The decade of the 1980's ushered in a new mood in the nation to decentralize control and authority, and to reduce federal intrusion into local decision making. The joint FHWA/UMTA urban transportation planning regulations were rewritten to remove items that were not specifically required by statute. The new regulations required a transportation plan, a transportation improvement program (TIP) including an annual element, and a unified planning work program for areas of 200,000 or more in population. The planning process was to be self-certified by the states and MPOs as to its conformance with all requirements when submitting the TIP. Essentially, only the end products were specified while the details of the process were left to the states and MPOs. This represented a major shift in the evolution of urban transportation planning. The result was an urban transportation program and process that languished, and the loss of much of the technical capacity that has been built up in the MPOs.

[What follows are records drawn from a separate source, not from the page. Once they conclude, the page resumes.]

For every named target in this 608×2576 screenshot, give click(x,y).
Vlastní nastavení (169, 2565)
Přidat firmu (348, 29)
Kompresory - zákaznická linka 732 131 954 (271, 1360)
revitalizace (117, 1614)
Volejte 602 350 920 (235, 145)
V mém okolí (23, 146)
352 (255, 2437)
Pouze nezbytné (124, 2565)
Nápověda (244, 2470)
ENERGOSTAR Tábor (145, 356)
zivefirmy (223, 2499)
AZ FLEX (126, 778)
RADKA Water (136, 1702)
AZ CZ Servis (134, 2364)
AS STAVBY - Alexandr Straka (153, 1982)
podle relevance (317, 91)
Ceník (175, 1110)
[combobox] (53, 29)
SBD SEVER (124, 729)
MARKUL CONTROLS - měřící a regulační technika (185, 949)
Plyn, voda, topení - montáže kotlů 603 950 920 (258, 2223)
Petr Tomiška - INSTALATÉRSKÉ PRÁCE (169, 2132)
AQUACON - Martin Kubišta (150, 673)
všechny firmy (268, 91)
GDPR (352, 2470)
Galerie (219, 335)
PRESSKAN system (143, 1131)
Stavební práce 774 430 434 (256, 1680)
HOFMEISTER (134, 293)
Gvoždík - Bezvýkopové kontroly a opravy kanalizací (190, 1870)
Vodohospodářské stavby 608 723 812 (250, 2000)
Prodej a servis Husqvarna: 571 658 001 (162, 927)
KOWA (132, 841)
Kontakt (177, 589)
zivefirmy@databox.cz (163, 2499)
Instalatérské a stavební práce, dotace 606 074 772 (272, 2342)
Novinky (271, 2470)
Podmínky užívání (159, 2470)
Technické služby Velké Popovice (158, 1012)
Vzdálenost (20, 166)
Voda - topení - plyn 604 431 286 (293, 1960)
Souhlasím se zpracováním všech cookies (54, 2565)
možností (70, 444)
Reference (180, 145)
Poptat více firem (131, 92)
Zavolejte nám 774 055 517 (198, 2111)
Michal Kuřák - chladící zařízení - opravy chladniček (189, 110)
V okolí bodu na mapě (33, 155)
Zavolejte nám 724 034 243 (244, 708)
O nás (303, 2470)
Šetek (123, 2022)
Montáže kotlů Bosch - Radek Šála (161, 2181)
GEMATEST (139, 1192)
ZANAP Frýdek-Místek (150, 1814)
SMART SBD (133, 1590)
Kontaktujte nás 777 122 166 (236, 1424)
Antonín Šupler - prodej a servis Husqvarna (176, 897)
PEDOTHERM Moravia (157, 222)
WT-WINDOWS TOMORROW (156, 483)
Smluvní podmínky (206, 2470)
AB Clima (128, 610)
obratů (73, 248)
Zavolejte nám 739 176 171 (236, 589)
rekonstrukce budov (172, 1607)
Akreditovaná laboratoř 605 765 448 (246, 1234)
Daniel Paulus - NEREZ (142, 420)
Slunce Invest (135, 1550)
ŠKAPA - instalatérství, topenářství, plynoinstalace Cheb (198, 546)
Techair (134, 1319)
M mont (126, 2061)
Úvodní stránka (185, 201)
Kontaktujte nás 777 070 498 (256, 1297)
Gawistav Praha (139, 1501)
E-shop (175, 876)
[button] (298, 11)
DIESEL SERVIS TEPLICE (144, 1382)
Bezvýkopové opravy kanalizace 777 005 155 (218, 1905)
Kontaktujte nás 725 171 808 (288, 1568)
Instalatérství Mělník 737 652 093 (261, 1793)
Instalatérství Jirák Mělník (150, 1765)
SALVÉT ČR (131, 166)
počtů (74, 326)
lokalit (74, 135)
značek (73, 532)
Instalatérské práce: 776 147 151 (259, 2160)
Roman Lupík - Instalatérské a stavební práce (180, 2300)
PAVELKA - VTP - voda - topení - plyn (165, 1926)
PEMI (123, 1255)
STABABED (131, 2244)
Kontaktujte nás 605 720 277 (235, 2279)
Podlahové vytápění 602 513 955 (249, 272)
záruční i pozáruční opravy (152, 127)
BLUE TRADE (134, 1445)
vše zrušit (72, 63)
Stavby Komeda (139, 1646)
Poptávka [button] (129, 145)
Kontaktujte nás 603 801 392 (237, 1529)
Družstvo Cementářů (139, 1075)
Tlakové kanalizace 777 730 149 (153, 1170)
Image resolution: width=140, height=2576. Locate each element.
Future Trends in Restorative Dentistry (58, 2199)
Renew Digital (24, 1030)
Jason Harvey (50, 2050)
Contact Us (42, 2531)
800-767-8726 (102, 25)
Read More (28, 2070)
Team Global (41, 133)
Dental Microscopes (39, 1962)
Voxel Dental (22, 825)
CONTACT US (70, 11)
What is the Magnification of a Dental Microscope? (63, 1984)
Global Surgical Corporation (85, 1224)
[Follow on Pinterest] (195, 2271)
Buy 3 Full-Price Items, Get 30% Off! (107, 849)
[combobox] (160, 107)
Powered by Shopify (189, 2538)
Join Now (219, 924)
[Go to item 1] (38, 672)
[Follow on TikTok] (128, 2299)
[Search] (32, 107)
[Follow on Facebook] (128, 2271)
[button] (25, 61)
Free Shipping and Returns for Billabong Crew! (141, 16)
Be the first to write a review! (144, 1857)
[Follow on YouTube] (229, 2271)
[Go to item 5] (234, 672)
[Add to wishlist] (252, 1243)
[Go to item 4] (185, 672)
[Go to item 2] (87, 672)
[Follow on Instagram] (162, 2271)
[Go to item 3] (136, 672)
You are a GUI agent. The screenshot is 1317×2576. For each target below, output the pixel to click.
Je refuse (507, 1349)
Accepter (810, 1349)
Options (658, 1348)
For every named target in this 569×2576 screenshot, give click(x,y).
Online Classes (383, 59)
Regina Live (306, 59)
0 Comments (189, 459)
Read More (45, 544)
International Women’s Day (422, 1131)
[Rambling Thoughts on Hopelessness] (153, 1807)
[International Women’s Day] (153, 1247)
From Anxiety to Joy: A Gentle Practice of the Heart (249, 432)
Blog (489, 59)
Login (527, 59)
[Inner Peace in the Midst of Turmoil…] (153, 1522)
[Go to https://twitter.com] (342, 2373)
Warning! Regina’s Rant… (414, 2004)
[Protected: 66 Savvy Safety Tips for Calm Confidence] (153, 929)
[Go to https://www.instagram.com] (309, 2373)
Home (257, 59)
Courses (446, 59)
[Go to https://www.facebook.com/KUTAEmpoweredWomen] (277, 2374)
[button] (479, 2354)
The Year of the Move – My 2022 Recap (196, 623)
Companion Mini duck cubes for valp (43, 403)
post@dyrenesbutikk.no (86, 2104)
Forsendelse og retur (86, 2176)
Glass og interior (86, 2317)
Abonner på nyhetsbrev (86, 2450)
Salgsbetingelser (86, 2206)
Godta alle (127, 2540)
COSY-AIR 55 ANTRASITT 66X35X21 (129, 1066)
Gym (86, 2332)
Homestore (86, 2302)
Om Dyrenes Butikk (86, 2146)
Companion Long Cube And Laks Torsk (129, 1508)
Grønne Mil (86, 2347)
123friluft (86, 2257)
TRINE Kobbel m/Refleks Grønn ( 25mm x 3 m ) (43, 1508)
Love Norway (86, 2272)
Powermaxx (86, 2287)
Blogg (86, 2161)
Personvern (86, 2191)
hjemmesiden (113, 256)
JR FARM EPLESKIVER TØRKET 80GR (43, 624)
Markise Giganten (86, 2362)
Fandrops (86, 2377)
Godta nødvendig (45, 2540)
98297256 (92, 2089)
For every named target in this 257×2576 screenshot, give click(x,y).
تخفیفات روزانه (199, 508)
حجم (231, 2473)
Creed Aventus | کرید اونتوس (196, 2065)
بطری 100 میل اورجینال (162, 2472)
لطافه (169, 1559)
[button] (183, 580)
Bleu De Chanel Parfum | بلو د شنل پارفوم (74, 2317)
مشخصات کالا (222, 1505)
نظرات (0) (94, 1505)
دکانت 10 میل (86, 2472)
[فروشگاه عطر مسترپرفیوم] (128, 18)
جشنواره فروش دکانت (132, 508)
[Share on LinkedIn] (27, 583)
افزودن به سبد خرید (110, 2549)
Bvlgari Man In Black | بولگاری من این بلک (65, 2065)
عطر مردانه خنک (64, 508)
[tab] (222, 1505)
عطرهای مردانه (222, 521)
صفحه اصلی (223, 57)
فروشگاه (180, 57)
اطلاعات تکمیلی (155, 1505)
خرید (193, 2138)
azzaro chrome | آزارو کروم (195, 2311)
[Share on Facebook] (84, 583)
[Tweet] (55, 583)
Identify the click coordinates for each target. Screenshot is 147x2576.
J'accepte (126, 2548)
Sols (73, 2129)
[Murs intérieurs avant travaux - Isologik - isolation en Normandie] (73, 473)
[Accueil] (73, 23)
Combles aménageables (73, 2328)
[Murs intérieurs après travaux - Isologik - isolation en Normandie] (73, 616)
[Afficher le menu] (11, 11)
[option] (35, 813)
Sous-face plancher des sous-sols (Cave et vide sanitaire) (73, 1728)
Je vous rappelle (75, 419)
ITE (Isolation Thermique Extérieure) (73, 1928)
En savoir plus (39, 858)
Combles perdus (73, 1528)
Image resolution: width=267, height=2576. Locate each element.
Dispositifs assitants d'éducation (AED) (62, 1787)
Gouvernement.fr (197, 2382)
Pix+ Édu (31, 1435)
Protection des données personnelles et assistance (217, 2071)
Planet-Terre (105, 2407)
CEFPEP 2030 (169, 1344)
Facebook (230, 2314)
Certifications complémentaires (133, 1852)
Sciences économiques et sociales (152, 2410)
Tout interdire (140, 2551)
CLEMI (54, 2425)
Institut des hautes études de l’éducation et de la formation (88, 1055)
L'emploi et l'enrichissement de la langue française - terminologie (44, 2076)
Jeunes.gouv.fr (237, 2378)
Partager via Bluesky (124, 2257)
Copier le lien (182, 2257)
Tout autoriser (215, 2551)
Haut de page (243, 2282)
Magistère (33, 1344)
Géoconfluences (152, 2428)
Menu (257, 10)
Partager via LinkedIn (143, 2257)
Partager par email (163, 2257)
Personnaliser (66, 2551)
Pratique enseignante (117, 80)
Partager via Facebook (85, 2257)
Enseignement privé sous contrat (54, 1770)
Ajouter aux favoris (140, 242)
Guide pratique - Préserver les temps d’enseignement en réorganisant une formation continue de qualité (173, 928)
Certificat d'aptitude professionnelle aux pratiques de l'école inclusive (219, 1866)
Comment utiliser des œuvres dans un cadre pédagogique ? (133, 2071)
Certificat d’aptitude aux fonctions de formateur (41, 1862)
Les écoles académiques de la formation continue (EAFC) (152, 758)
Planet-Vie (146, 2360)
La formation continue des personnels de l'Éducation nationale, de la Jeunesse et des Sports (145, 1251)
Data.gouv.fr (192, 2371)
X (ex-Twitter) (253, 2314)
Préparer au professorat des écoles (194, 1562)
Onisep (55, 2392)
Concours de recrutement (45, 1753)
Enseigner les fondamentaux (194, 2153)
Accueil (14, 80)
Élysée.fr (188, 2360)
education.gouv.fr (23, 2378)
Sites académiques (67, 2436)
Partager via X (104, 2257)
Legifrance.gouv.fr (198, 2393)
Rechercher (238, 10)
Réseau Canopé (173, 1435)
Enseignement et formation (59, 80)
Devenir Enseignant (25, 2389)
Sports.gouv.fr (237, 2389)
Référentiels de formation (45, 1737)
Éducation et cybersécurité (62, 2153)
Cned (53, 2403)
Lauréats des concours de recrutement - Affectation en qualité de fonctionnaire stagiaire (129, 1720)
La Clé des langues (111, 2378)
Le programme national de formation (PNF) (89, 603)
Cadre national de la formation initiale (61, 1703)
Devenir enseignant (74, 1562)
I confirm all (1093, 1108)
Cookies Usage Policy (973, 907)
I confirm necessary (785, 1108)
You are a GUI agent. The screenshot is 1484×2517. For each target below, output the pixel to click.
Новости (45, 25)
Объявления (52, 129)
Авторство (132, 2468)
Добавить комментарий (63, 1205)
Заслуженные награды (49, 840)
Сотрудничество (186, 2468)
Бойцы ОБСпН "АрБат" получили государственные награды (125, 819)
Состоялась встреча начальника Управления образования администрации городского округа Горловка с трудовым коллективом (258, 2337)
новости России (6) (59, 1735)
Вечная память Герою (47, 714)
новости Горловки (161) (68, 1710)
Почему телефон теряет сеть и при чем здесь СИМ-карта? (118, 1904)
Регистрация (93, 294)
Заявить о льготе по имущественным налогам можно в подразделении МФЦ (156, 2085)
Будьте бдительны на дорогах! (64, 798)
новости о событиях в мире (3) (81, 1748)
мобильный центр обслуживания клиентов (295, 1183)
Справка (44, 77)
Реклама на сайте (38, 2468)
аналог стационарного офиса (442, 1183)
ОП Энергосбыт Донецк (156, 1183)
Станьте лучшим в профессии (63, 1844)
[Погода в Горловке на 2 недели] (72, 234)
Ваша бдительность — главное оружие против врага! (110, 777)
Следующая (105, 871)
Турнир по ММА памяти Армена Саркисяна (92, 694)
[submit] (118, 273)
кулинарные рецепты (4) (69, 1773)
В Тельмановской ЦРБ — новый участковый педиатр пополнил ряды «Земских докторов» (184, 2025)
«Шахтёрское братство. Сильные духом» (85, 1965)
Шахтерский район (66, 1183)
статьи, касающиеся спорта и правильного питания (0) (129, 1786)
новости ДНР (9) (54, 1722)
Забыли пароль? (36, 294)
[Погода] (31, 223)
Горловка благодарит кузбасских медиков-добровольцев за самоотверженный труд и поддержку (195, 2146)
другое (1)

ISTEA reversed the trend of deterioration with its renewed emphasis on the metropolitan transportation planning process. The legislation was designed to put in place a framework to guide the operations, management and investment in a surface transportation system that is largely in place. ISTEA strengthened the metropolitan planning process, enhanced the role of local elected officials, required stakeholder involvement, and encouraged movement away from modal parochialism toward integrated, modally mixed strategies for greater system efficiency, mobility and access.